En pratique, adoptez une check-list avant tout paiement. Exigez les statuts à jour et l’extrait Kbis de moins de trois mois, le registre des mouvements de titres, les trois derniers bilans avec le détail des comptes courants, la liste des emprunts avec les cautions et nantissements de parts, et les procès-verbaux d’agrément signés. Faites rédiger l’acte par un notaire ou un avocat qui contresigne, avec clause d’agrément purgé, prix déterminé ou déterminable, séquestre, garanties de passif et sort écrit des comptes courants.
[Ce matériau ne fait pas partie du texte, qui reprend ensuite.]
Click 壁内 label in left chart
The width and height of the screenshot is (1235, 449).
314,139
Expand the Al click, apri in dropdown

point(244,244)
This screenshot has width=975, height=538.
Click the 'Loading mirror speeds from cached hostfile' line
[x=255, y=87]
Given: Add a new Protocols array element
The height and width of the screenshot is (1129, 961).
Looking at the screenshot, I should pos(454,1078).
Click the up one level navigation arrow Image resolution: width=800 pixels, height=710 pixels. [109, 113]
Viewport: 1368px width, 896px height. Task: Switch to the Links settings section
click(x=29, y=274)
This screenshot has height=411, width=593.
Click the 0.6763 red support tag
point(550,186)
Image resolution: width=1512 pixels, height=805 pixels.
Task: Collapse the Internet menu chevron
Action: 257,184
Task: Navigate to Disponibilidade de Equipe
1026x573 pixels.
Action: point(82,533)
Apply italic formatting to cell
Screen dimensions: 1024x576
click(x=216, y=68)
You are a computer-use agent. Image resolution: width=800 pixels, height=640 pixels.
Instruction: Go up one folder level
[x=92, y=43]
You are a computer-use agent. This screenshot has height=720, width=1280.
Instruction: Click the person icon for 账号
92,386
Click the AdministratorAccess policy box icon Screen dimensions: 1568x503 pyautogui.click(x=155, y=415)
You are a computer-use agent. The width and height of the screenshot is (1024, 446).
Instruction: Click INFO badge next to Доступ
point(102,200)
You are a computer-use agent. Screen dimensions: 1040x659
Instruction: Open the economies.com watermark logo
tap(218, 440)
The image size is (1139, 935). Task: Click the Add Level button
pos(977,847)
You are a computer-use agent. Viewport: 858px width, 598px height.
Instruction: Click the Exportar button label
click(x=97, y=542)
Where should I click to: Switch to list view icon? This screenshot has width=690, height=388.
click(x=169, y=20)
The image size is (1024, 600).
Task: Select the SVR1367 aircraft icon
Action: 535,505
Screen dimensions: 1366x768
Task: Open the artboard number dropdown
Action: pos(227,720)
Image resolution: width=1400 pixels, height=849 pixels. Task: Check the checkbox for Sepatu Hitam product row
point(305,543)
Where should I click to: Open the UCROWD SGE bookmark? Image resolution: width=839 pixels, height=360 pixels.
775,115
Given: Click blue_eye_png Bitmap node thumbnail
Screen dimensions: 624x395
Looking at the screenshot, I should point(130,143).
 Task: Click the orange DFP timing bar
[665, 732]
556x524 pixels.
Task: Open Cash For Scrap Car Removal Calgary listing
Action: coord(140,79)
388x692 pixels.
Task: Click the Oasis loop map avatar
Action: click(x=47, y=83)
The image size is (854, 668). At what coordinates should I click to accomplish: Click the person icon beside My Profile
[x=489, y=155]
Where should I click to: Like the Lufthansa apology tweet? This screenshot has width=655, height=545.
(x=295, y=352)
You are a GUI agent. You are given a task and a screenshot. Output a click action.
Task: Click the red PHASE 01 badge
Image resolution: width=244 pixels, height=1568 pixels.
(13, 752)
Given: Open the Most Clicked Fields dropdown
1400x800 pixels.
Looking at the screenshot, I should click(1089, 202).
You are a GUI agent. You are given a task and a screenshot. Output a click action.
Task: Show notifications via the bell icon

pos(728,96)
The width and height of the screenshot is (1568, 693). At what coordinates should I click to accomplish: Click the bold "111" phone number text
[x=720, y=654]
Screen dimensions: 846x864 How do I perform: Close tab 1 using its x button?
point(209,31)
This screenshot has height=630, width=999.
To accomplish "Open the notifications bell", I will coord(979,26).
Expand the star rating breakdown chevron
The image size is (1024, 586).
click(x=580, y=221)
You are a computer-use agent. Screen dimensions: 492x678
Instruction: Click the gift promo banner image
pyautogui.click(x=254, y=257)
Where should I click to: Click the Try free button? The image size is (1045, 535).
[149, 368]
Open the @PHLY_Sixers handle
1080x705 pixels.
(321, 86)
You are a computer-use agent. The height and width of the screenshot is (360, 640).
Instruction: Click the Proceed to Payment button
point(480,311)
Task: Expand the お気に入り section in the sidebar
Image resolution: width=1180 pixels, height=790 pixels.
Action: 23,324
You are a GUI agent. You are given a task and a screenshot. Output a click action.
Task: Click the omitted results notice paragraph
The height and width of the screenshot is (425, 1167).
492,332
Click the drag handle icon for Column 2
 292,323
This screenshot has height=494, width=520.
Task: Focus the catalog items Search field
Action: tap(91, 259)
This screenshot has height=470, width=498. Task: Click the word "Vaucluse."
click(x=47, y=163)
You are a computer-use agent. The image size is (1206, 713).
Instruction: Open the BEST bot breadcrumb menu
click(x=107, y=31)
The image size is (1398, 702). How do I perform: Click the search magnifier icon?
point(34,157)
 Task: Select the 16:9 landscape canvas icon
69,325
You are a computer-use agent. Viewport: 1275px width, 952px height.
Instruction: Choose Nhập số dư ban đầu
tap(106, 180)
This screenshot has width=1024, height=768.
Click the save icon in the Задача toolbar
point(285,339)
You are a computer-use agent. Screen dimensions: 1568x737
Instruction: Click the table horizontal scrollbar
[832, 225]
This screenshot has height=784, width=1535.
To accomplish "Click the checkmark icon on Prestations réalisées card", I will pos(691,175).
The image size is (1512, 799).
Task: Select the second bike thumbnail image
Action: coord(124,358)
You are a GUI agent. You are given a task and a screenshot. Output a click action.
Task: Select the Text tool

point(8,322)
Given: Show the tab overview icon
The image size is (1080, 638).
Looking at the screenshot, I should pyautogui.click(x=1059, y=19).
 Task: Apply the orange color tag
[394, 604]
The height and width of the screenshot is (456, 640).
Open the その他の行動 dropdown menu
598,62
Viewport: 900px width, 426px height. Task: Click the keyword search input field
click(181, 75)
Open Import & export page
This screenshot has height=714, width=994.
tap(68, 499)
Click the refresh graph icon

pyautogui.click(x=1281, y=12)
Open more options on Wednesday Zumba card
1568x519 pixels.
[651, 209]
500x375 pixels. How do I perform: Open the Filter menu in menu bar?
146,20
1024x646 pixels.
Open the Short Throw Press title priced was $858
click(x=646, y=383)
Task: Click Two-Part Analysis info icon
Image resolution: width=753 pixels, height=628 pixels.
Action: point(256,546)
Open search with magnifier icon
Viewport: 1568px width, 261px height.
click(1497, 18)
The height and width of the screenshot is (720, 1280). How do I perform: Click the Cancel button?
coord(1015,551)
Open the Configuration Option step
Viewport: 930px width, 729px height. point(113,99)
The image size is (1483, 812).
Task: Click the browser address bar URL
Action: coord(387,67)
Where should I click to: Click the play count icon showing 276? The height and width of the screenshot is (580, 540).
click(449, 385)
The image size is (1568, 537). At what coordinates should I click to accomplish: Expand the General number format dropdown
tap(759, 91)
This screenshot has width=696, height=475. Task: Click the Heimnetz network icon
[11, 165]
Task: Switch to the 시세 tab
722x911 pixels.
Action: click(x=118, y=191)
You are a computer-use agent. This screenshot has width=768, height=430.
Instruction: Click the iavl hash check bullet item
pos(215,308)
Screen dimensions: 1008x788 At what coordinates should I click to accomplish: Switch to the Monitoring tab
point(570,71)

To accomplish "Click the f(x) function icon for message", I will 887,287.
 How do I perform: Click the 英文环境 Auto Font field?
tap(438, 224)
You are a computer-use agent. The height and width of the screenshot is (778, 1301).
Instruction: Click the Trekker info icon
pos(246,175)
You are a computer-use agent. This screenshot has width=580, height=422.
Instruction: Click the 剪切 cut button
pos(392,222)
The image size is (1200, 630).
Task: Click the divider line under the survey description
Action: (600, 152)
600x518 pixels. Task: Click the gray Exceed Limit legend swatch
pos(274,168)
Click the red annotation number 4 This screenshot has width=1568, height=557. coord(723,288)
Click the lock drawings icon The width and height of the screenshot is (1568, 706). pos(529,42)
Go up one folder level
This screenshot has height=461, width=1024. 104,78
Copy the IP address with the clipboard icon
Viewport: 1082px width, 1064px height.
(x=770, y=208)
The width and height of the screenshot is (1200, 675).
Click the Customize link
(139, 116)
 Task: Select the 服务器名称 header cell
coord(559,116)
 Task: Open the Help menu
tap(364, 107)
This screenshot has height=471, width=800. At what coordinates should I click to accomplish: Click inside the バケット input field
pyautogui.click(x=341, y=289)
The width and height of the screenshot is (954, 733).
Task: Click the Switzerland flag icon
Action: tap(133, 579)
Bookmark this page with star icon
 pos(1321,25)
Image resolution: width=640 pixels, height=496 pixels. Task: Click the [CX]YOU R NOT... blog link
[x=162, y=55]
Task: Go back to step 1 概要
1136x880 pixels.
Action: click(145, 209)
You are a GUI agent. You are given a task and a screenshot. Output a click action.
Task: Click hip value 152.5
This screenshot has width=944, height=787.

Ne versez le prix que sur le compte séquestre du rédacteur, contre remise de l’acte signé et des pièces sociales. Après la signature, faites enregistrer dans le mois, signifier à la société, modifier les statuts, déposer au guichet unique et mettre à jour les bénéficiaires effectifs. Si un maillon manque, par exemple un agrément non notifié ou une part au numéro incertain, suspendez le versement et faites régulariser par écrit avant de poursuivre : c’est le prix d’un refus de nullité ultérieur.
Conclusion
La réforme entrée en vigueur le 27 juin 2026 change la nature de la cession de parts de SCI à prépondérance immobilière : l’acte maison appartient au passé, et seules trois formes d’acte, authentique, contresigné par avocat ou rédigé par un expert-comptable dans sa mission légale, mettent la cession à l’abri de la nullité. Cette exigence de forme s’ajoute aux règles permanentes qui font la sécurité de l’opération, agrément des associés purgé par écrit, prix déterminé avec mécanisme d’expertise en cas de contestation, comptes courants et garanties traités dans l’acte, puis opposabilité à la société, enregistrement fiscal et publicité au registre du commerce et des sociétés. Les décisions rendues par les cours d’appel de Riom, de Grenoble et de Paris montrent que les juges n’hésitent pas à annuler des cessions et des assemblées entières quand la propriété des parts, le consentement ou l’opposabilité font défaut, avec restitution du prix et des parts à la clé. Vendeur comme acquéreur ont donc intérêt à faire auditer le dossier social avant de signer, à confier la rédaction à un professionnel habilité qui contresigne et séquestre le prix, et à conserver la preuve datée de chaque formalité. Une cession préparée de cette façon se signe vite et ne se plaide jamais ; une cession bâclée se signe vite et se plaide pendant des années.